How a Bad Sunburn Develops Over Time
Sunburn doesn’t show its full severity right away. Pain typically starts within a few hours of exposure, but the redness and irritation keep intensifying. Your skin will look significantly worse at the 24-hour mark, when redness, swelling, and pain all peak. This means a sunburn that looks moderate in the evening could look alarming by the next morning.
Blisters usually appear within the first 6 to 24 hours. If your skin is going to blister, you’ll likely notice the first ones forming overnight or the next day. Over the following days to a week, the pain fades and the skin begins to peel as damaged cells are shed and replaced. A mild sunburn resolves within a few days. A blistering sunburn takes longer and carries a higher risk of complications.
Whole-Body Symptoms That Signal Trouble
A truly bad sunburn doesn’t just affect your skin. When the burn is severe enough, your body mounts a systemic response sometimes called “sun poisoning.” This isn’t actually poisoning, but the symptoms can feel like it. You may experience fever, chills, or find yourself shivering despite warm surroundings. Headache, nausea, and vomiting are common. Some people feel dizzy, lightheaded, confused, or even faint.
Much of this comes from dehydration. Severe sunburns pull fluid and electrolytes out of your bloodstream and into the damaged skin, which is why blistering burns ooze so much. If you’re experiencing extreme thirst, nausea, dizziness, or general illness alongside a bad sunburn, dehydration is the likely driver. Drinking fluids aggressively helps, but these symptoms alongside blistering skin warrant medical attention.
What Infected Sunburn Looks Like
As a bad sunburn heals, it’s normal for skin to peel, feel tight, and look patchy. What’s not normal is skin that gets worse after the first few days instead of better. Signs of infection include increasing redness that spreads beyond the original burn area, red streaks radiating outward from blisters, pus or yellow-green drainage (as opposed to the clear fluid of a normal blister), warmth that intensifies rather than fading, and worsening pain after the initial peak.
Blisters create openings in the skin barrier, which is why popping them increases infection risk. Intact blisters, even large ones, are your body’s natural wound dressing. If a blister breaks on its own, keeping the area clean and covered matters.
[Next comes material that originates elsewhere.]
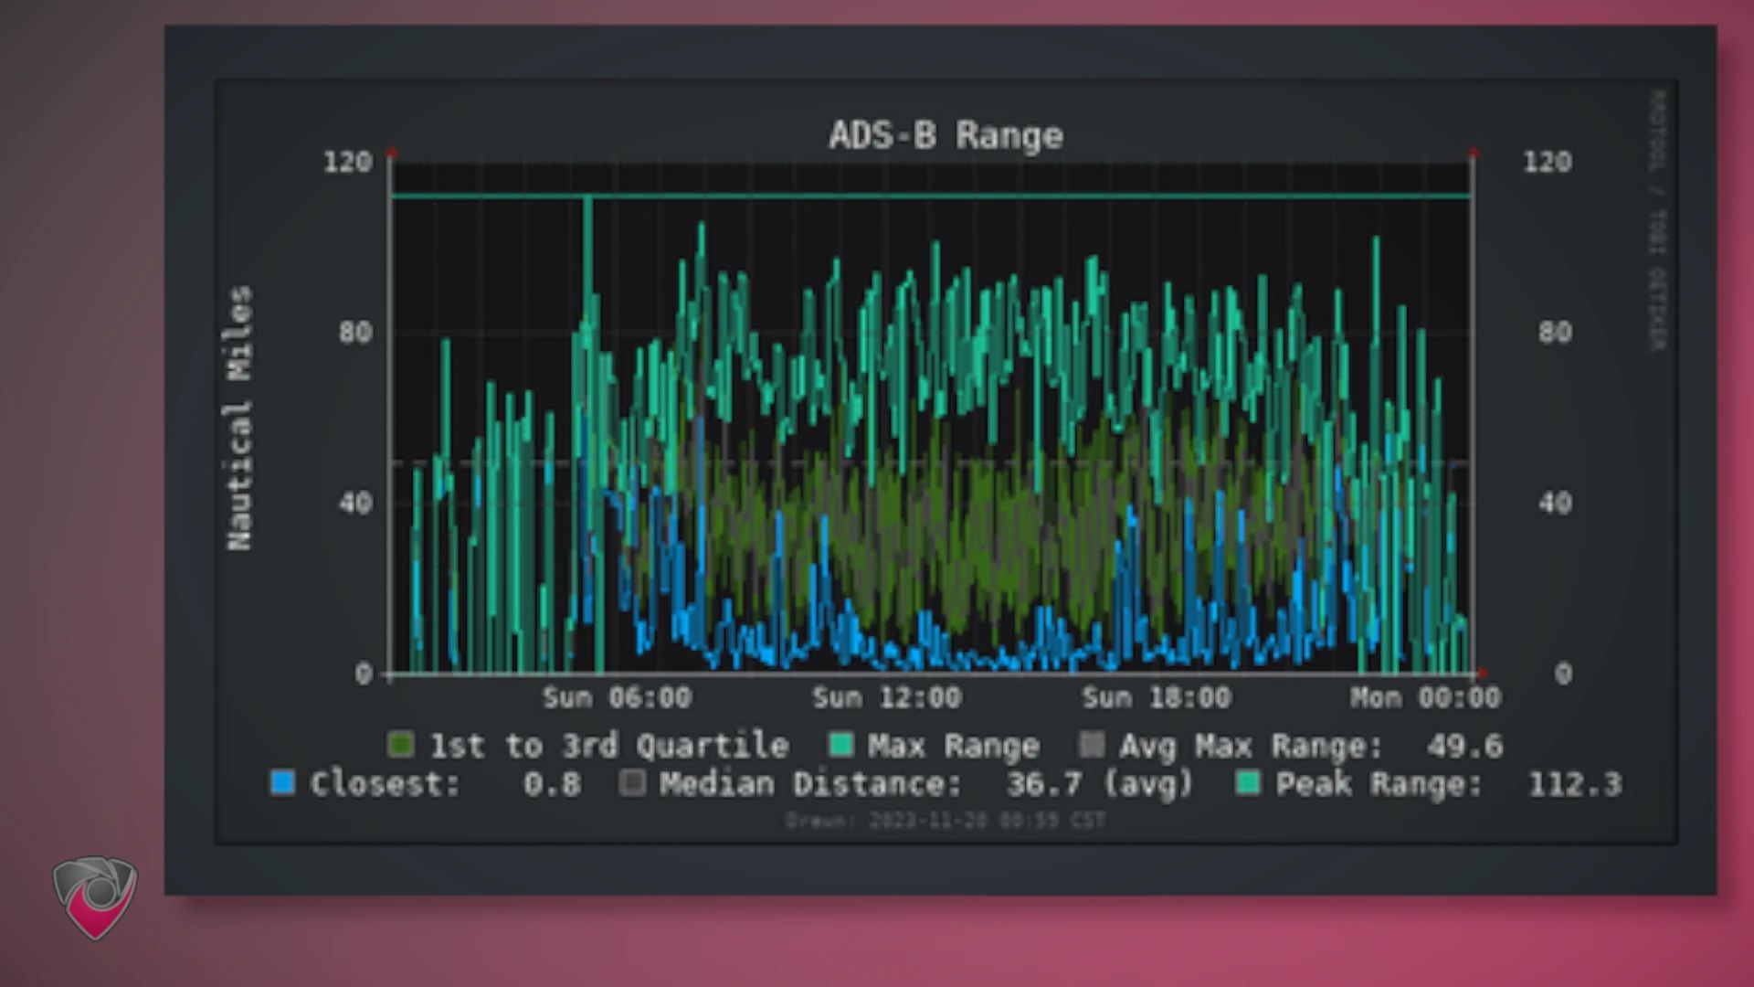This screenshot has width=1754, height=987.
Task: Click the blue Closest legend swatch
Action: point(283,782)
When a Sunburn Needs Medical Care
Not every bad sunburn requires a trip to urgent care, but certain combinations of symptoms do. Blistering over a large area of your body is one of the clearest triggers. Federal burn treatment guidelines flag second-degree burns covering more than 20% of the body’s surface area in adults as needing specialized care. For children under 10 and adults over 50, that threshold drops to 10%.
Location matters too. Second-degree sunburns on the face, hands, feet, or over major joints like elbows and knees are treated more seriously because of the risk of scarring and restricted movement during healing.
The combination of blistering skin with systemic symptoms, specifically bright red oozing skin alongside fever, severe pain, shivering, nausea, or vomiting, is the clearest signal to get professional help. The same goes for any sunburn where you feel confused, short of breath, or close to fainting, as these suggest significant dehydration or heat illness on top of the burn itself.